Optimism Increases For NZ Farmers

NEW ZEALAND - Increasing optimism among New Zealand’s beef producers has seen the country’s rural confidence levels climb in the first months of 2010, the latest quarterly Rabobank Rural Confidence Survey has shown. Dairy farmer confidence also remained high.
calendar icon 28 April 2010
clock icon 4 minute read

The latest survey – completed this month – shows 34 per cent of the country’s farmers expect the rural economy to improve in the next 12 months. While this was up only slightly on the 32 per cent with that expectation last survey, the number of farmers expecting conditions to worsen fell from 26 per cent previously to just 11 per cent this survey.

Rabobank general manager Rural New Zealand Ben Russell said the survey showed much of the improvement in rural confidence had been driven by sheep and beef farmers, who had a more optimistic outlook about conditions in, and prospects for, their sectors.

“There have been several factors working in the favour of beef producers,” Mr Russell said. “The dollar fell slightly during the survey period, while there has also been good news in terms of commodity prices in these sectors.”

Beef prices have improved earlier than usual during the peak processing season from the lows experienced pre-Christmas.

Dairy farmer confidence had remained strong with 94 per cent expecting the agricultural economy to either stay the same or improve, compared with 88 per cent in the previous survey.

Mr Russell said higher international dairy commodity prices had improved the milk price since the start of the 2009/10 season. The survey was undertaken before Fonterra’s April announcement of the increase to payout, which further confirmed the improving market trend.

Of those farmers surveyed who expected conditions to improve, rising commodity prices were nominated as a key reason (cited by 37 per cent). Improving overseas markets/economies were also a significant factor (nominated by 21 per cent).

Mr Russell said the survey had shown that 31 per cent of the sheep and beef farmers and 46 per cent of the dairy farmers expecting conditions to improve had nominated rising commodity prices as a reason. Of those farmers expecting the agricultural economy to worsen, a large number laid the blame on the high dollar (nominated by 39 per cent) and rising input costs (24 per cent).

Mr Russell said drought also factored as a concern (mentioned by 14 per cent).

“This is not surprising considering the conditions we have experienced in Northland and parts of Waikato, Canterbury and Otago,” he said.

Mr Russell said drought conditions in these regions also went towards explaining the marked variances seen between different regions this survey.

“The regional differences were noticeably pronounced this time, with 33 per cent of pessimistic upper North Island survey respondents citing drought as a concern, while on the other hand 14 per cent of optimistic farmers in the lower South Island credited good seasonal conditions as reason for the economy improving,” he said.
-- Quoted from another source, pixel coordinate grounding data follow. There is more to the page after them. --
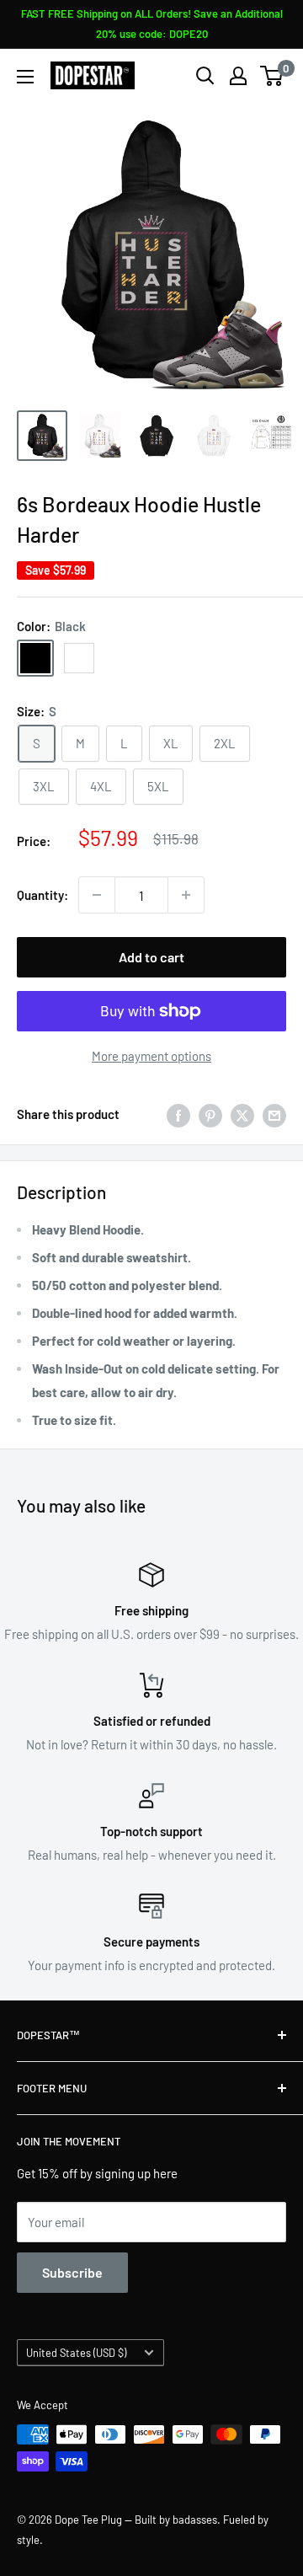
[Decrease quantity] (96, 895)
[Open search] (205, 76)
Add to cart (151, 957)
In terms of farmers’ individual operations, the Rabobank survey showed farmers were slightly less optimistic about the performance of their own businesses compared to the agricultural economy in general. Overall, 35 per cent of farmers expected their own business performance to improve in the next 12 months, although 15 per cent expected it to deteriorate.

The latest Rabobank Rural Confidence Survey showed a modest improvement in New Zealand farmers’ investment intentions – with 88 per cent expecting to maintain or increase their farm business investment, up from 87 per cent in the previous survey.

Mr Russell said investment intentions were strongest among dairy farmers with 93 per cent expecting to maintain or increase their farm business investment. This level of expected investment had increased from the low of 58 per cent seen in May 2009 and was likely to indicate the adjustment many dairy farm businesses had undertaken over the past 12 months. “It is also likely to be a reflection of the improved milk price,” he said.

The survey showed an increasing number of farmers expected the value of their land to remain static – 56 per cent compared to 52 per cent with that view in the previous survey.

However, more than a quarter of those surveyed (26 per cent) believed the value of their land may decrease in the coming 12 months (compared to 23 per cent previously).

Mr Russell said sheep and beef farmers were the least optimistic about land prices with 34 per cent expecting a decrease versus 13 per cent expecting an increase.

“Dairy farmers were evenly split with 20 per cent expecting land values to increase and the same number expecting them to decrease,” he said.